Como equilibrar a saúde financeira e mental
A crise econômica decorrente da pandemia da Covid-19 impactou a renda de muitas pessoas, seja pelo desemprego ou corte de salário. Diante desse cenário, é muito complicado manter a cabeça fria.
“Eu acho que a chave nunca está no dinheiro, mas sempre na capacidade psíquica de lidar com as situações. Quando o contexto é tão absurdamente irrespirável vai afetar a saúde mental, a pessoa só vai conseguir pensar no dinheiro que ela precisa desesperadamente, não vai conseguir cuidar do resto e vai ser muito difícil”, afirma.
Portanto, conte com o apoio de pessoas próximas para te ajudar a encontrar soluções e não ficar tão focado apenas na falta de dinheiro. Ferreira destaca “família que aperta o cinto unida, permanece junta desde que seja um objetivo de todos”.

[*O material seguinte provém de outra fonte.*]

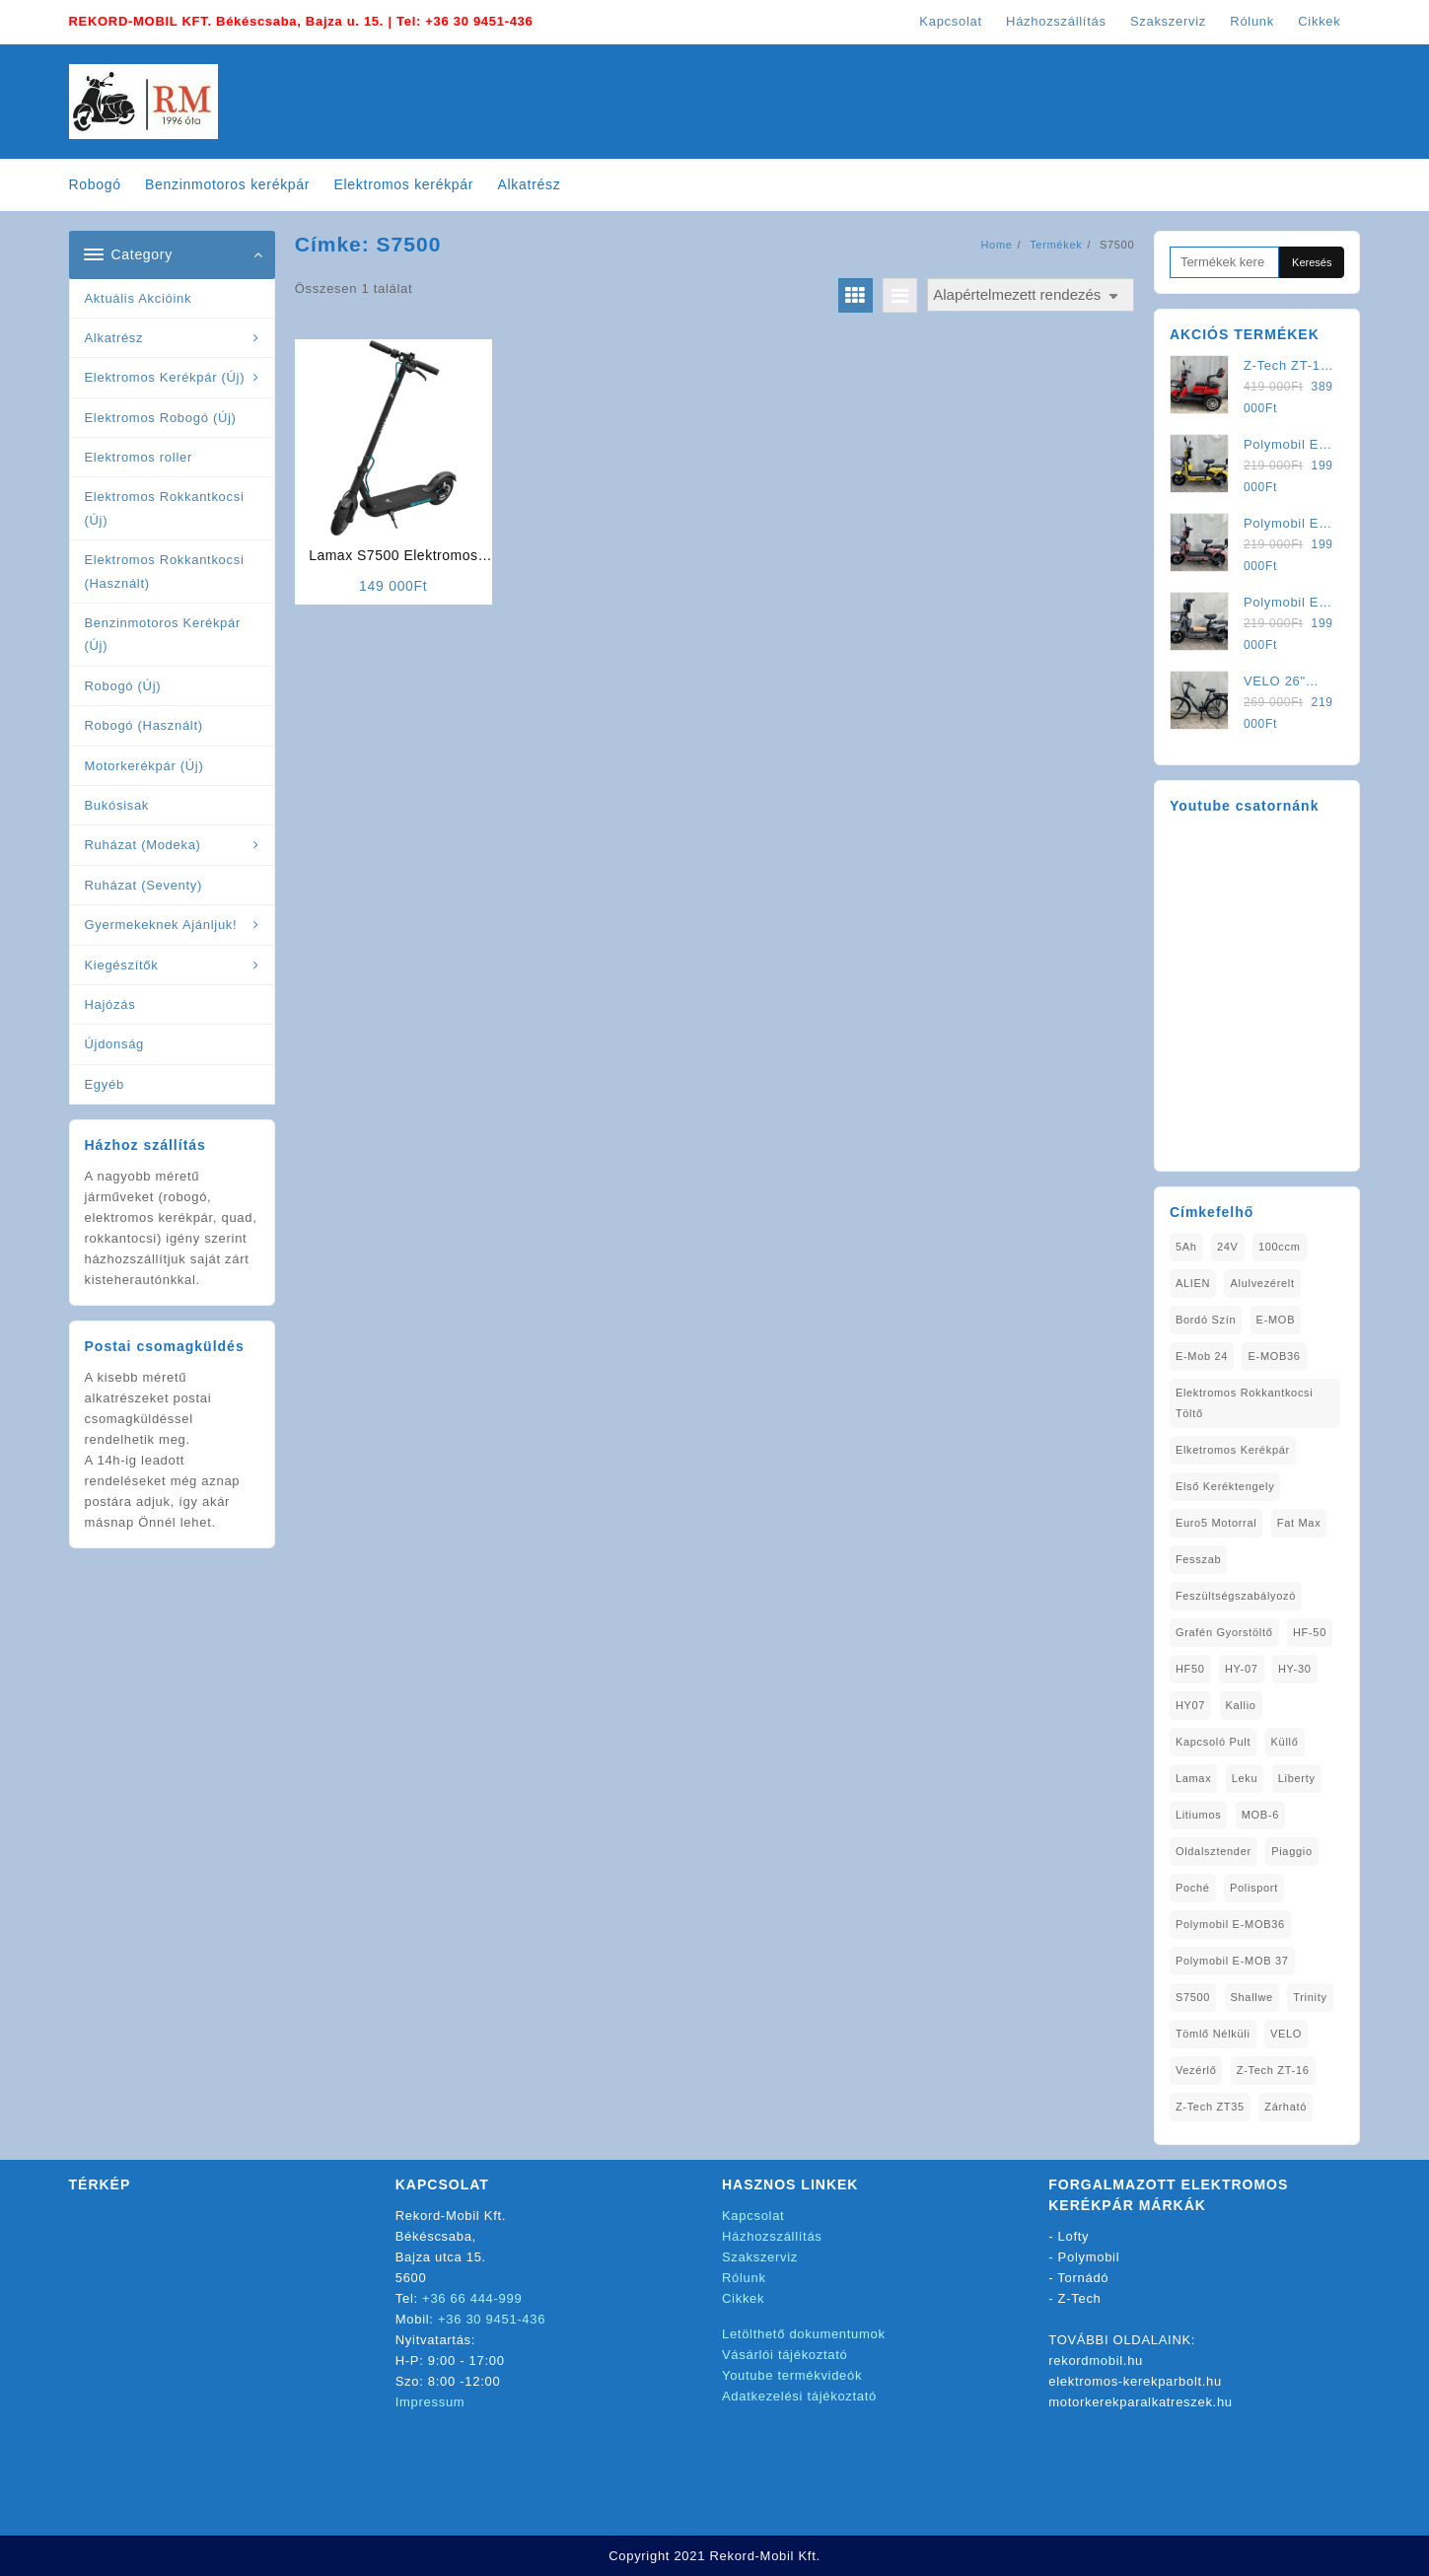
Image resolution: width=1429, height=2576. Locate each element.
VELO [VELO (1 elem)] (1286, 2033)
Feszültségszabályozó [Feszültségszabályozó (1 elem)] (1236, 1596)
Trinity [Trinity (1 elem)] (1309, 1997)
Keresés (1311, 262)
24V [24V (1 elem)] (1228, 1246)
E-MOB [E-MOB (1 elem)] (1276, 1319)
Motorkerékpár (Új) (144, 765)
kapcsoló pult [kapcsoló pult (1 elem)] (1213, 1742)
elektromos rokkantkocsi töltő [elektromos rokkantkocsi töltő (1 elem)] (1245, 1403)
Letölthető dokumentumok (804, 2333)
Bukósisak (117, 805)
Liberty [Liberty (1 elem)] (1297, 1778)
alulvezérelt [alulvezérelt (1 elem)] (1262, 1283)
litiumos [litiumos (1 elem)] (1199, 1815)
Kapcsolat (753, 2215)
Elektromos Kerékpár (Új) (165, 377)
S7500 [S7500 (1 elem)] (1193, 1997)
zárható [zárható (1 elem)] (1285, 2106)
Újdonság (115, 1044)
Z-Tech (1080, 2298)
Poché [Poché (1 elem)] (1193, 1888)
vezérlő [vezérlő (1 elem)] (1196, 2070)
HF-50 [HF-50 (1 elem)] (1309, 1632)
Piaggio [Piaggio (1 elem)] (1292, 1851)
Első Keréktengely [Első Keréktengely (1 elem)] (1225, 1486)
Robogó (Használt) (144, 725)
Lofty (1074, 2236)
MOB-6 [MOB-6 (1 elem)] (1260, 1815)
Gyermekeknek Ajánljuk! (161, 924)
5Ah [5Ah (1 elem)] (1186, 1246)
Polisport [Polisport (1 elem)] (1254, 1888)
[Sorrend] (1030, 295)
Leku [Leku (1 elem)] (1245, 1778)
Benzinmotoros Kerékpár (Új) (163, 634)
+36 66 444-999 (472, 2298)
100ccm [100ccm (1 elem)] (1279, 1246)
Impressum (430, 2402)
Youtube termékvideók (792, 2375)
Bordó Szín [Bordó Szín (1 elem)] (1206, 1319)
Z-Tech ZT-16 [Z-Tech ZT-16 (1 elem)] (1273, 2070)
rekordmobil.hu (1095, 2360)
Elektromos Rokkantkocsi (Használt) (165, 571)
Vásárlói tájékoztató (784, 2354)
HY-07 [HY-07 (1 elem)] (1241, 1669)
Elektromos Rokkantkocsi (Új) (165, 508)
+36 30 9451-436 (479, 21)
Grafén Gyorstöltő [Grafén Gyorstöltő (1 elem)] (1224, 1632)
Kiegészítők (122, 965)
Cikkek (743, 2298)
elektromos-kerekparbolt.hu (1135, 2381)
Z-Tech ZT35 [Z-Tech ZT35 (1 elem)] (1210, 2106)
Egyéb (104, 1084)
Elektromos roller (138, 457)
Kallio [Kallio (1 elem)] (1241, 1705)
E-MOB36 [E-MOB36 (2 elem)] (1274, 1356)
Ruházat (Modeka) (143, 844)
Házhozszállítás (772, 2236)
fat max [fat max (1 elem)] (1299, 1523)
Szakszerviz (760, 2257)
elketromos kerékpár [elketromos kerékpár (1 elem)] (1233, 1450)
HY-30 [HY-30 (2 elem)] (1295, 1669)
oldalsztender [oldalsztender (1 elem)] (1213, 1851)
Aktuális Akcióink (138, 298)
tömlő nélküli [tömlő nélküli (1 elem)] (1213, 2033)
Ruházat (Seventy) (144, 885)
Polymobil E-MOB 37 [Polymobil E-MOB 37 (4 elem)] (1232, 1961)
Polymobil (1089, 2257)
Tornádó (1082, 2277)
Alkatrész (114, 337)
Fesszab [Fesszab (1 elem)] (1198, 1559)
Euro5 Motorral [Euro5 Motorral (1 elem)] (1216, 1523)
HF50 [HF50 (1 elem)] (1190, 1669)
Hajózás (110, 1004)
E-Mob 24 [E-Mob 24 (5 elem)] (1202, 1356)
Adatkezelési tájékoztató (799, 2396)
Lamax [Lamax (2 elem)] (1194, 1778)
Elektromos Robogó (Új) (161, 417)
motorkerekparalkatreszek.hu (1140, 2402)
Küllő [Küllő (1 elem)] (1285, 1742)
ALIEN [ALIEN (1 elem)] (1193, 1283)
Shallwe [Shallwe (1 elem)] (1252, 1997)
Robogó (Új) (123, 686)
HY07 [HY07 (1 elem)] (1190, 1705)
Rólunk (744, 2277)
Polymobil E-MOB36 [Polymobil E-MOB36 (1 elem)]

A busca pelo equilíbrio da saúde financeira pessoal e mental passa por conhecer as suas finanças com todas as receitas e despesas, porque assim você tem clareza do que está acontecendo e junto com a sua família pode traçar planos e enfrentar esse momento difícil.
Avalie as despesas e faça os ajustes necessários no padrão de vida. “Tenha controle dos desembolsos previstos para os próximos meses, não assuma nenhum parcelamento que você não terá condição de pagar, opte por pagar à vista e barganhe desconto”, orienta Silva. Em caso de dívidas, converse com os credores, explique a sua situação financeira e tente chegar em um acordo para quitar os débitos.
Mesmo endividada, Vera defende que pode ser interessante guardar algum dinheiro para que a pessoa tenha a experiência emocional de que é capaz de fazer algo por ela. “Uma aluna minha contou que a cliente dela estava super endividada e ficava desesperada todas as vezes que o gás acabava, porque não sabia se ia ter dinheiro para comprar. Então, ela começou a fazer uma pequena reserva para o gás e conseguiu liberar espaço na mente para cuidar de outras situações da vida, incluindo os problemas financeiros sem a preocupação com a comida dos filhos. Logo, a maneira como a gente se relaciona com dinheiro não tem uma regra única”, finaliza.